Multi-point Pad\`e for the study of phase transitions: from the Ising model to lattice QCD
Francesco Di Renzo (Parma U., INFN, Parma), Simran Singh (Parma, U., INFN, Parma)

TL;DR
This paper reviews a multi-point Padé approximation method for studying phase transitions, demonstrating its effectiveness on the 2D Ising model and exploring its potential for analyzing the QCD phase diagram.
Contribution
It introduces and tests a multi-point Padé approach for phase transition analysis, applying it to the Ising model and preliminary QCD studies.
Findings
Effective in modeling phase transitions in the Ising model
Provides insights for future QCD phase diagram research
Preliminary results at different temperatures and chemical potentials
Abstract
The Bielefeld Parma collaboration has recently put forward a method to investigate the QCD phase diagram based on the computation of Taylor series coefficients at both zero and imaginary values of the baryonic chemical potential.

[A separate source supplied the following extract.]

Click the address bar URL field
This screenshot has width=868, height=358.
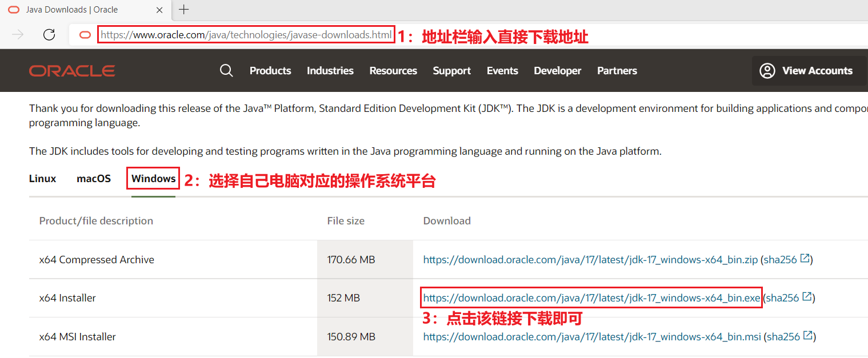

The method is based on the computation of multi-point Pad\`e approximants. We review the methodological aspects of the computation and, in order to gain confidence in the approach, we report on the application of the method to the two-dimensional Ising model (probably the most popular arena for testing tools in the study of phase transitions). Besides showing the effectiveness of the multi-point Pad\`e approach, we discuss what these results can suggest in view of further progress in the study of the QCD phase diagram. We finally report on very preliminary results in which we look for Pad\`e approximants at different temperatures and fixed values of the…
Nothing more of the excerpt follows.